Perguntas difíceis exigem respostas complexas. Não me proponho a uma tarefa tão grande. Queria apenas apontar um aspecto que, junto a outros tantos, podem nos ajudar a desenrolar esse novelo. Falo do caráter mágico com que a vida social foi revestida há pelo menos duzentos anos, o que tem a ver não apenas com a lógica de negócios própria da sociedade de mercado, mas com o verniz com que fomos tingindo esta sociedade. Dito de maneira mais direta: para que haja bilionários, é necessário que haja miseráveis. É um jogo de forças. Para que se diminua a miséria, é preciso que o mesmo se dê com a fortuna exorbitante. Simples assim. Qualquer planejamento econômico decente para um país, estado ou município passaria por reduzir os extremos. E daí seguir até o limite do equilíbrio que for desejado e construído pelos cidadãos.

Ocorre que não é esta a compreensão predominante em nossos tempos, mas outra: a da conciliação de fortunas cada vez maiores de poucos com a miséria cada vez mais cruel de muitos. Evidentemente, para os bilionários que já entraram ou almejam entrar para a lista da revista Forbes a posição é confortável.

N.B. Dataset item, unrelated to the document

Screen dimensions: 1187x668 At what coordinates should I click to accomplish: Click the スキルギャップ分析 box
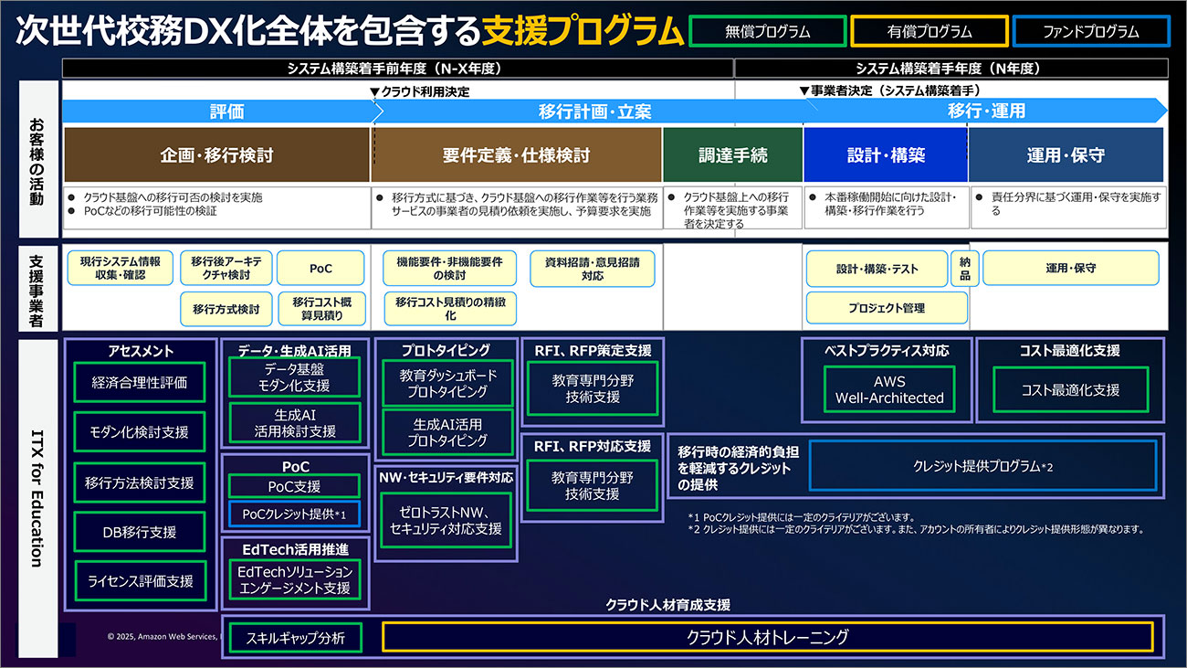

Mas nem tanto, porque os miseráveis podem vir a reclamar. E como evitá-lo? É preciso propagar a noção de que tudo isso seja natural. E contra a natureza não se luta, aprende-se a conviver. Uma grandiosa engenharia de ideias e valores que tentam justificar o injustificável.

As coisas poderiam ser de outro modo? Talvez. Certo é que uma das condições seria o questionamento de nossas práticas e convicções tão cristalizadas. Como no poema de Marina Colasanti. Por isso, reforço o convite: corra lá leitor! Ouça-o na voz de Abujamra. Eu o farei agora mesmo. Antes que me acostume ainda mais.